Earlier this week, in the Indian state of Madhya Pradesh, the home minister responsible for law and order – one Babulal Gaur – publicly uttered his horrific opinion that the crime of rape is only committed if it is reported to the police: “This is a social crime which depends on men and women. Sometimes it’s right, sometimes it’s wrong.”
Rape, and sexual violence generally, is a highly controversial subject around the world.
On the one hand, there appears to be a general acceptance in Britain that the number of successful convictions for rape (about 6%?) bears no resemblance at all to the number of rapes that actually take place. Women’s groups, social networks and others are constantly demanding or suggesting ways in which the conviction rate for rape can be improved.
Nobody could possibly argue against the proposition that a man who has sexual intercourse with a woman who has not given her consent should be brought to proper account.
On the other hand, some worry that efforts to tinker with the inviolable right of every accused person to be regarded as innocent until proved guilty under the laws of England and Wales – or indeed the standard of ‘beyond a reasonable doubt’ in criminal cases – would be wrong and indeed the thin end of a very troubling wedge.
It seems to me that one of the problems with the vexed subject of sexual consent is its inherent opaqueness. It might seem inappropriate to sail close to the old adage ‘One man’s meat is another’s poison’, but sometimes – perhaps – one woman’s consent would constitute another’s lack of consent (or should that be the other way around?).

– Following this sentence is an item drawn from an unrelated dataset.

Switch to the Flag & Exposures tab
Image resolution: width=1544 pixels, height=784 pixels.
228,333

One woman can have go through slightly ‘iffy’ set of circumstances – whether that be through excessive drinking on her part, or in finally agreeing to have sex, perhaps after setting out for the evening with this the last thing on her mind, or indeed after what amounts to a prolonged campaign of virtual coercion – only afterwards to ‘dust herself down’ and get on with her life, regarding them as no more than an experience hopefully not to be repeated.
However, another undergoing a similar situation might emerge with a such sense of revulsion and violation that it causes her distress and trauma for years afterwards.

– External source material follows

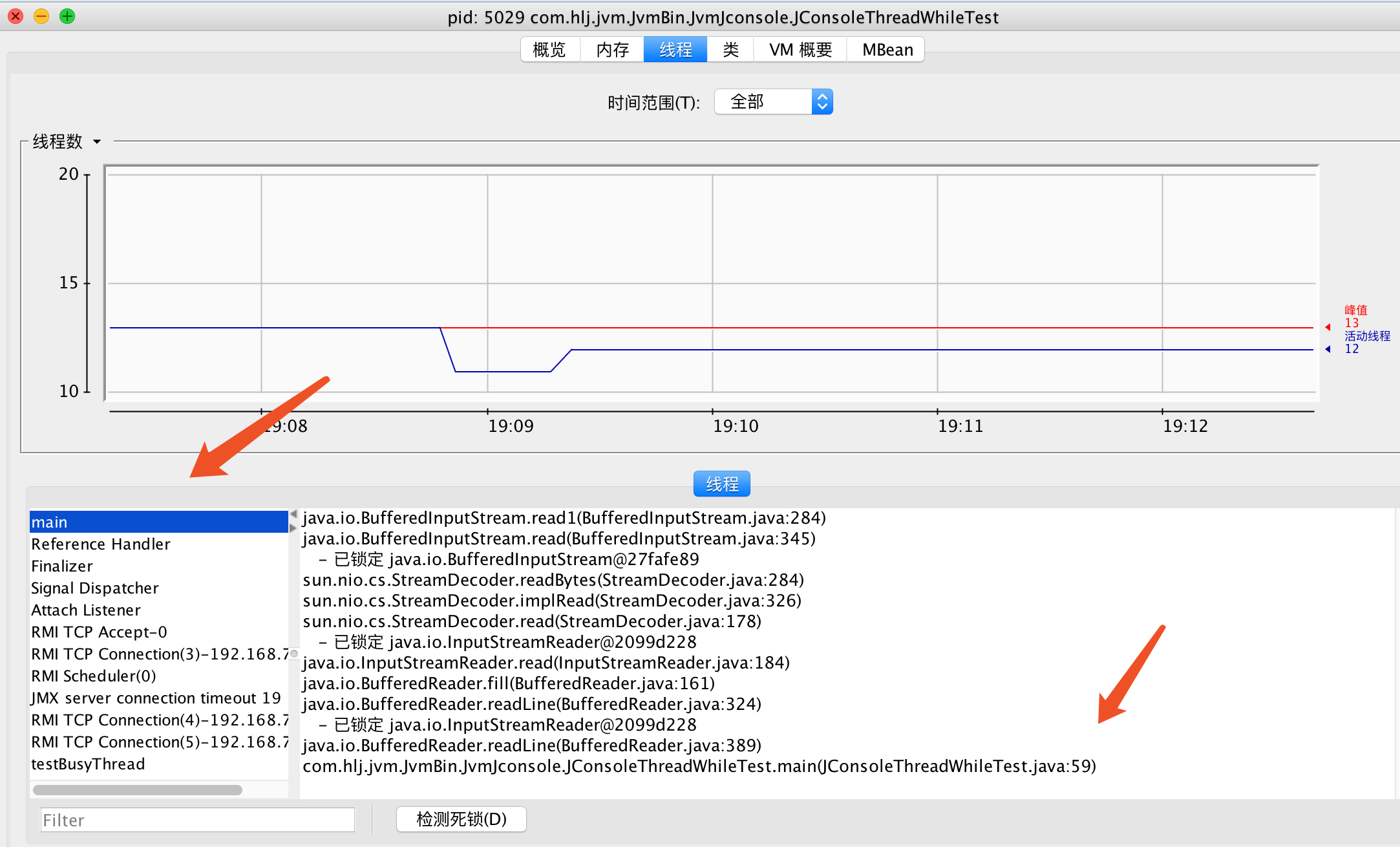Click the blue 线程 panel button
Screen dimensions: 1400x847
pyautogui.click(x=721, y=484)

In a perfect world, of course, ‘consent’ would be something which is black and white.
However, trying to police a line between a situation where lack of consent is clearly what it says on the tin and one where (whilst not being a ‘yes’) it is still perhaps a ‘maybe’ or even ‘not at the moment’ (to some men, implying ‘try me again later’) – or even where it began as a ‘yes’ and then the woman concerned later changed her mind – is fraught with complexities, if not impossible, in terms of devising suitable words to reduce it into a clause, or set of clauses, in an Act of Parliament and/or set of guidelines to be issued to the judiciary.
There are few women I know who haven’t at some stage borne the brunt of sexist remarks, crude sexual advances and/or behaviour ranging from ‘wandering hands’ to blatant groping.
By the same token, I know men who have openly admitted to ‘trying their luck’ in a direct fashion, either on the basis of ‘faint heart never won fair lady’ and/or an attitude that could be styled “Of course, I get knocked back four times out of five – but, frankly, a strike rate of 20% is good enough for me!”
I don’t have a solution or particular insights to offer on this subject. However, as a man of senior years in a world in which women now express their sexuality with greater assertiveness than ever before, I’m rather glad that these days I’m virtually retired from the ‘relationships’ game. Faced with a combination of greater female sexual confidence on one hand and equal greater awareness of the ‘consent/lack of consent’ issue on the other, I’m sure I’d be pretty confused about how to proceed!